In other news, Canadian retail sales were a tad lower and inflation cooled to 1.7% making the Bank of Canada’s assertion that interest rates would not have to rise rapidly, a reasonable one. The Canadian Dollar is susceptible to fluctuating commodity markets though and those are fluctuating like a yoyo on a bungee strapped to a trampoline made of jelly. So we can expect volatility in the value of the Canadian dollar as well.
New Zealand interest rates will be decided this week and it is a fairly sure bet that the Reserve Bank of New Zealand will hike their base rate by 25 basis points to 3.0%. What traders will be most interested in though is the RBNZ’s view on the future path for inflation and growth. Expect volatility in the NZ Dollar as the week progresses. Both the NZ and Australian Dollars are stronger against the US Dollar this morning although not so against Sterling as traders took profit on Sterling selling over the weekend. Australian inflation data comes to us this week and will paint more of a picture of what we can expect from next week’s Reserve Bank of Australia meeting. The RBA had said it would await the results of the EU stress tests before talking about the future of Australian growth but I don’t think there is much to be gleaned from those so the RBA are largely on their own.

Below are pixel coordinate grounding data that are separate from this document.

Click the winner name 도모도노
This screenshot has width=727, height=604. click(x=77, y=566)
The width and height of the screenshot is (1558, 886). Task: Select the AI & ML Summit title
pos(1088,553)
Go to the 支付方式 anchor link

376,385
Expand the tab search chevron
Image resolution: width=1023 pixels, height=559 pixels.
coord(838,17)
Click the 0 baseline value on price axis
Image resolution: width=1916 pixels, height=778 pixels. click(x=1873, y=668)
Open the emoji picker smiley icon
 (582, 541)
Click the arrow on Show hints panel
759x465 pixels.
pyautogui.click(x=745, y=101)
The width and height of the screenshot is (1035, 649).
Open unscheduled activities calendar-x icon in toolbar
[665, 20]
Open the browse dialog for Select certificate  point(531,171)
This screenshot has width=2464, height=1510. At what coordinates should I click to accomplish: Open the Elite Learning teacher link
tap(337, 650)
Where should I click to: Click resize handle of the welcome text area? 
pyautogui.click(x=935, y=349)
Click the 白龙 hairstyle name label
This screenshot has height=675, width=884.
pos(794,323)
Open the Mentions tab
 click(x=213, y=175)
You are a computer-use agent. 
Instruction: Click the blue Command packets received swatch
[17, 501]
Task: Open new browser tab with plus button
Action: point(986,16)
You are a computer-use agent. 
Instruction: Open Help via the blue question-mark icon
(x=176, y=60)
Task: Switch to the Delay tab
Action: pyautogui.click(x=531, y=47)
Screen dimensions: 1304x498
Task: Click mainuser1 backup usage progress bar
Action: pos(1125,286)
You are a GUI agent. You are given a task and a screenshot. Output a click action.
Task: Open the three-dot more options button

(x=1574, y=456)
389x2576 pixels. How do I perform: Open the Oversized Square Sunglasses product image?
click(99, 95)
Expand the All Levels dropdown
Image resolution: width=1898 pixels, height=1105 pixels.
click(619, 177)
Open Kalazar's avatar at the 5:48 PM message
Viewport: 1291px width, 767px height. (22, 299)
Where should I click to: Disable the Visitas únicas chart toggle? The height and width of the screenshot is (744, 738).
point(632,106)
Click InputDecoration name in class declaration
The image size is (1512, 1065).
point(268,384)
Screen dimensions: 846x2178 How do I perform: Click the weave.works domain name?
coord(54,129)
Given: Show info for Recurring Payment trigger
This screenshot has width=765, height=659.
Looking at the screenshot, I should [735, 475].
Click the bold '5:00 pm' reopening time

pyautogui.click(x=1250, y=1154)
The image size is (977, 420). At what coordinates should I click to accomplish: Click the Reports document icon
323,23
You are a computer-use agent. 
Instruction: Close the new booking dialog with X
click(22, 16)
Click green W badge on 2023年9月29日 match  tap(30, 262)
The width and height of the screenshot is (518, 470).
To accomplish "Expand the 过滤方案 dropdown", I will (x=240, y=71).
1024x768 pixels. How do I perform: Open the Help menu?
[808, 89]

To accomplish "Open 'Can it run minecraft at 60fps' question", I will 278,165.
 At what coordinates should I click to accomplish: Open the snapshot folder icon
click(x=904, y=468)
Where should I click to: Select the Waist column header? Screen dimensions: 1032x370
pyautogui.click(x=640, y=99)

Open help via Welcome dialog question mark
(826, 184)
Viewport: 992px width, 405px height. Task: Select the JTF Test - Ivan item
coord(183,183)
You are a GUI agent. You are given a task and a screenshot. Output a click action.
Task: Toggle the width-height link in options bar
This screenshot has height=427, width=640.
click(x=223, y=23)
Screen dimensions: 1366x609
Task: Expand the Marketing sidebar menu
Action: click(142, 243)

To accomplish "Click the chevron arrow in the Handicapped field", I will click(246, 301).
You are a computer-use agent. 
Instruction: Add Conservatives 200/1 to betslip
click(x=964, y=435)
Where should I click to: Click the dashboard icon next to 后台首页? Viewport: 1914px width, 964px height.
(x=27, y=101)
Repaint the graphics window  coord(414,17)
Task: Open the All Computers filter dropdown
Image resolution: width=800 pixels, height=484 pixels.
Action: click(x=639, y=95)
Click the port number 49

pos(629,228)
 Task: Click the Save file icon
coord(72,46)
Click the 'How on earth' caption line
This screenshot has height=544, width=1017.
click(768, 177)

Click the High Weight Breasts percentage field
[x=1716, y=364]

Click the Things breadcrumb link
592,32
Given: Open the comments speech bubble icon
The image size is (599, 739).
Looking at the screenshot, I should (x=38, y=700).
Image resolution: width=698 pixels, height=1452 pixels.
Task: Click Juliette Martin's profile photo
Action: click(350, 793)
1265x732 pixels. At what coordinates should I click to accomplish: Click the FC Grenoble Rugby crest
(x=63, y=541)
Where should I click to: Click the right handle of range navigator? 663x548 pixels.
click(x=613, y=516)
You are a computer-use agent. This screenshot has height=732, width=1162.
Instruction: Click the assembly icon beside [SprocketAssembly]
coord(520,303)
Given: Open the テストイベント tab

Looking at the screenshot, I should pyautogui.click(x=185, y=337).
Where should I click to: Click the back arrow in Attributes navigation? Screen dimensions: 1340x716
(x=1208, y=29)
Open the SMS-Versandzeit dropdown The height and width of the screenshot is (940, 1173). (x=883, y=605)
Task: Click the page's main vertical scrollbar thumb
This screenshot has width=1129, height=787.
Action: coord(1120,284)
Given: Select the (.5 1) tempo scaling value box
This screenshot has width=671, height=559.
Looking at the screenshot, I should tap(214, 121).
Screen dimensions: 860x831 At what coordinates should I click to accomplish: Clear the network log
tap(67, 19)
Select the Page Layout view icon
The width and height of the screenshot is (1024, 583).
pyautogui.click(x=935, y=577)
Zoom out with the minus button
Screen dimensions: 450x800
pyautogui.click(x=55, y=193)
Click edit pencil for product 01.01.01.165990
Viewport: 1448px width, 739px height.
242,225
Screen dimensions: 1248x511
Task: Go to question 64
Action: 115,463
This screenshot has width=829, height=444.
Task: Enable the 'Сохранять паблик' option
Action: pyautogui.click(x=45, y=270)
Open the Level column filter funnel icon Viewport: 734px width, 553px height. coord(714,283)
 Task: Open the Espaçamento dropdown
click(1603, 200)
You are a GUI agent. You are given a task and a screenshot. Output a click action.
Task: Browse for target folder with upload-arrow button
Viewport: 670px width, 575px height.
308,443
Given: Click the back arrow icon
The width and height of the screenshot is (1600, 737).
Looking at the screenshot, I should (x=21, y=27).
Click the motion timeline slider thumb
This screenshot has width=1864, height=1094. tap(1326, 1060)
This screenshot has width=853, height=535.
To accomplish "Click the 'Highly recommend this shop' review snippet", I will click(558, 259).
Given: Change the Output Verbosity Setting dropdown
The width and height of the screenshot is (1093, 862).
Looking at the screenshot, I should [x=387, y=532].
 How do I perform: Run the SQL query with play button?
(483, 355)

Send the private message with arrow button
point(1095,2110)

And, I don’t know about you but I only started watching Formula 1 again when Lewis Hamilton started in the group. Sadly he wasn’t a front runner at the weekend but the cynicism that used to be so prevalent in F1 reared its head again as the Ferrari team blatantly changed the outcome of the race. Felipe Massa’s face at the press conference was all the officials needed to see to know that wrong had been done but the signal that changed the race was as blatant as it could be, perhaps because the chief engineer who was asked to deliver the message was not happy to do so. $100,000 fine was a mere trifle. I hope they disqualify both cars as a penalty.